Let $\Omega$ be a bounded open subset of $\mathbb{R}^2$ and $w(>0)\in H_{0}^1(\Omega)$ satisfies the equation $$ -\Delta w\leq e^w\text{ in }\Omega. $$ Let $v(>0)\in H_{0}^1(\Omega)$ satisfies the equation $$ -\Delta v=e^v\text{ in }\Omega. $$ Then is it true that $w\leq v$ in $\Omega$?
I am trying to prove by observing that $w$ is a subsolution of the second equation, but unable to derive the result.
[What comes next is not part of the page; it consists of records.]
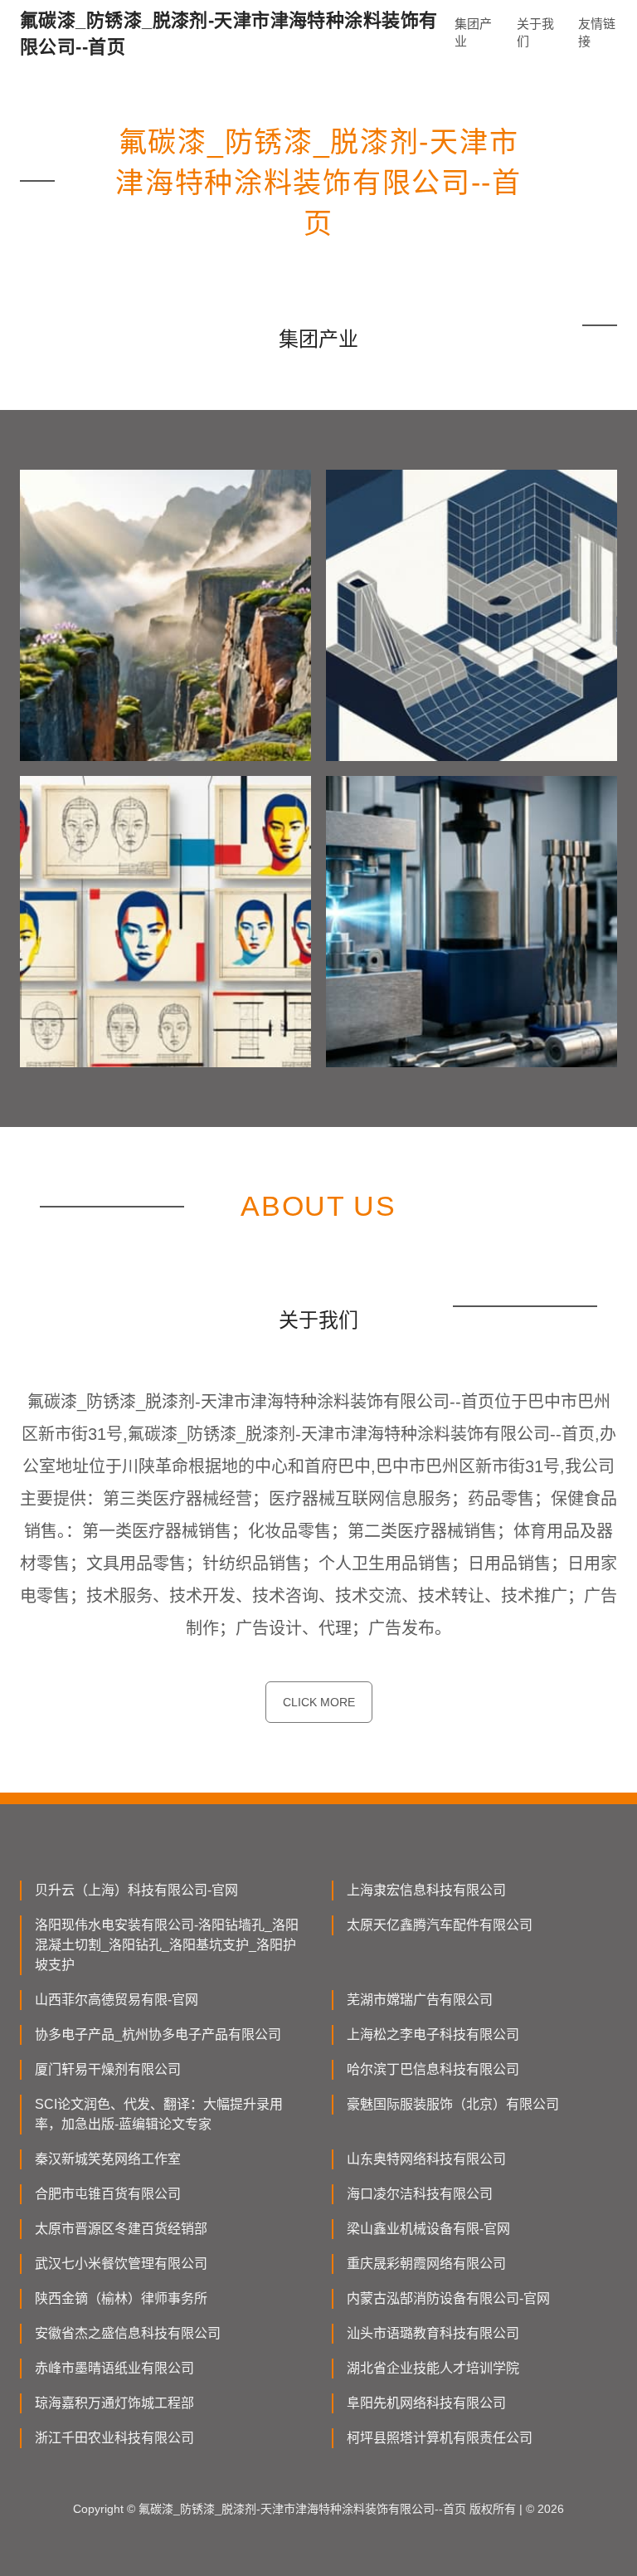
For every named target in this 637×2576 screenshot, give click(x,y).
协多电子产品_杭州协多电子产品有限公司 (158, 2034)
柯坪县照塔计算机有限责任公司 (439, 2438)
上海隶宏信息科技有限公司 (426, 1890)
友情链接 (596, 32)
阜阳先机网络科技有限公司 (426, 2403)
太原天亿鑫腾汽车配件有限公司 (439, 1925)
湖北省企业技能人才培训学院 (433, 2368)
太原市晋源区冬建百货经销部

Your claim seems to be wrong.
Let $K$ be a compact subset of $\Omega$ and we set $f = \chi_K$ (characteristic function of $K$) and $w_0 := (-\Delta)^{-1}(f) \in H_0^1(\Omega)$. Then, we should have $w_0 \ge c$ on $K$ for some $c > 0$. Now, we choose $\lambda > 0$ with $\lambda < e^{\lambda \, c}$. We set $w := \lambda \, w_0$. This yields $$ -\Delta w = -\lambda \, \Delta w = \lambda \, f. $$ On $K$, we have $$ \lambda \, f = \lambda \le e^{\lambda \,c } \le e^{\lambda \, w_0} = e^{w}.$$ On $\Omega \setminus K$, we have $$ \lambda \, f = 0 \le 1 \le e^{w}.$$
Hence, $w$ solves your equation, but with $\lambda \to \infty$ (which is possible), it cannot satisfy $w \le v$ for a fixed $v$.